A zajadanie stresów... Jak je powstrzymać???
Marysiu - dzięki za ciepłe słowa.
Kafig - chyba dopiero ostatnio staram się urozmaicać moje posiłki. Tylko jem za dużo "dań" z proszku - to sama chemia, zero wartości, ale to takie wygodne i... one mi bardzo smakują
Monic - omlecik był też dzisiaj, pychotka!
Z tej szkoły odwołali mi kolejny etap, bo niby lektorka chora, mieli oddzwonić i nic.

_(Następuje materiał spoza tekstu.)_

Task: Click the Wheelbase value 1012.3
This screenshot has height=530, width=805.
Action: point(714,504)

Miałam co do nich wątpliwości, ale teraz by mi się ta praca przydała! nic, ciągle czegoś szukam.
A co do dzisiejszych dołów to mówić mi się nie chce, zresztą nie umiem się tak "wywnętrzać". Przepraszam i dzięki za wsparcie!

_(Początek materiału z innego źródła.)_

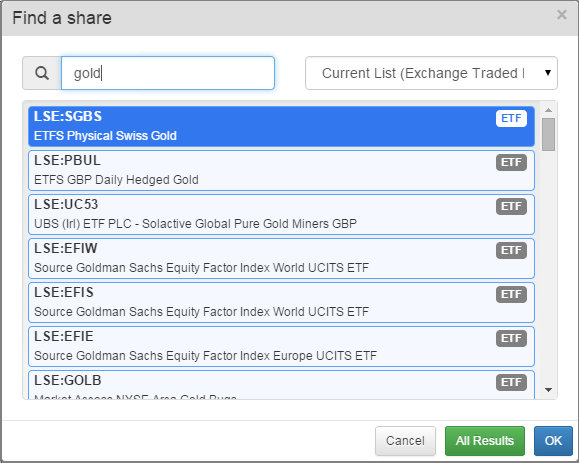Screen dimensions: 579x463
Task: Click the scrollbar up arrow
Action: coord(548,110)
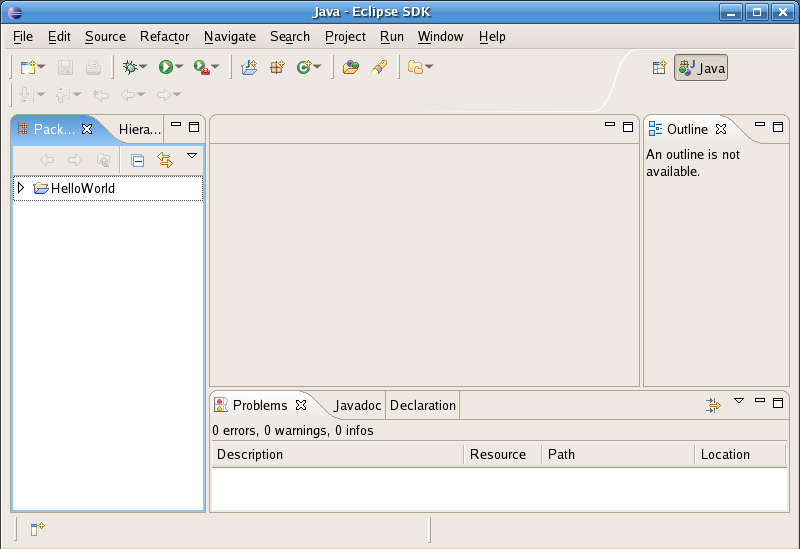Click the Description column header

(x=250, y=454)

Kfiatuszku - dziękuję! Nam zawsze było ciężko, ale teraz to już się za dużo rzeczy napiętrzyło. Nie wiem, kiedy to minie, jak z tego wybrnąć... Staram się nie załamywać, bo wtedy bym mogła tylko siedzieć i płakać, ale już tracę siły i wiarę, że jakoś to będzie.
Dorin - dziękuję. A z tą pożyczką to żartowałam, oczywiście
Tasia - bardzo dziękuję!!!
Wiem, że ostatnio w kółko marudzę i nudna jestem. Bardzo się cieszę, że mimo tego ze mną jesteście, buziaczki dla Was i dzięki raz jeszcze!

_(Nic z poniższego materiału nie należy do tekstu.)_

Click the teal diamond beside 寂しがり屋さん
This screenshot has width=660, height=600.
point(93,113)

Nie mam za bardzo czasu ani energii na pisanie u Was, ale jutro nadrobię, będę sama w domu i nikt mnie nie będzie przeganiała sprzed komputera
-
lili213, szkoda ze z tak pracka tak wyszlo
ale moze jeszcze zadzownia
Kochana nie przepraszaj, dobrze jest gdzies wygadac i wyzalic, a my po to jestemy
)
Mam nadzieje ze z kazdym dniem bedzie coraz lepiej ;**
-
LILI - czasem mi się wydaje, że punkt widzenia zależy od punktu siedzenia...
Bo są dni, kiedy bym się z Tobą zamieniła...ehhh...
Pomyśl sobie szczęściaro, że masz faceta z którym chcesz spędzić całe życie i dzielić z nim problemy, nawet te finansowe...A ja nie narzekam na kasę ,ale czasem chciałabym mieć kogoś obok siebie...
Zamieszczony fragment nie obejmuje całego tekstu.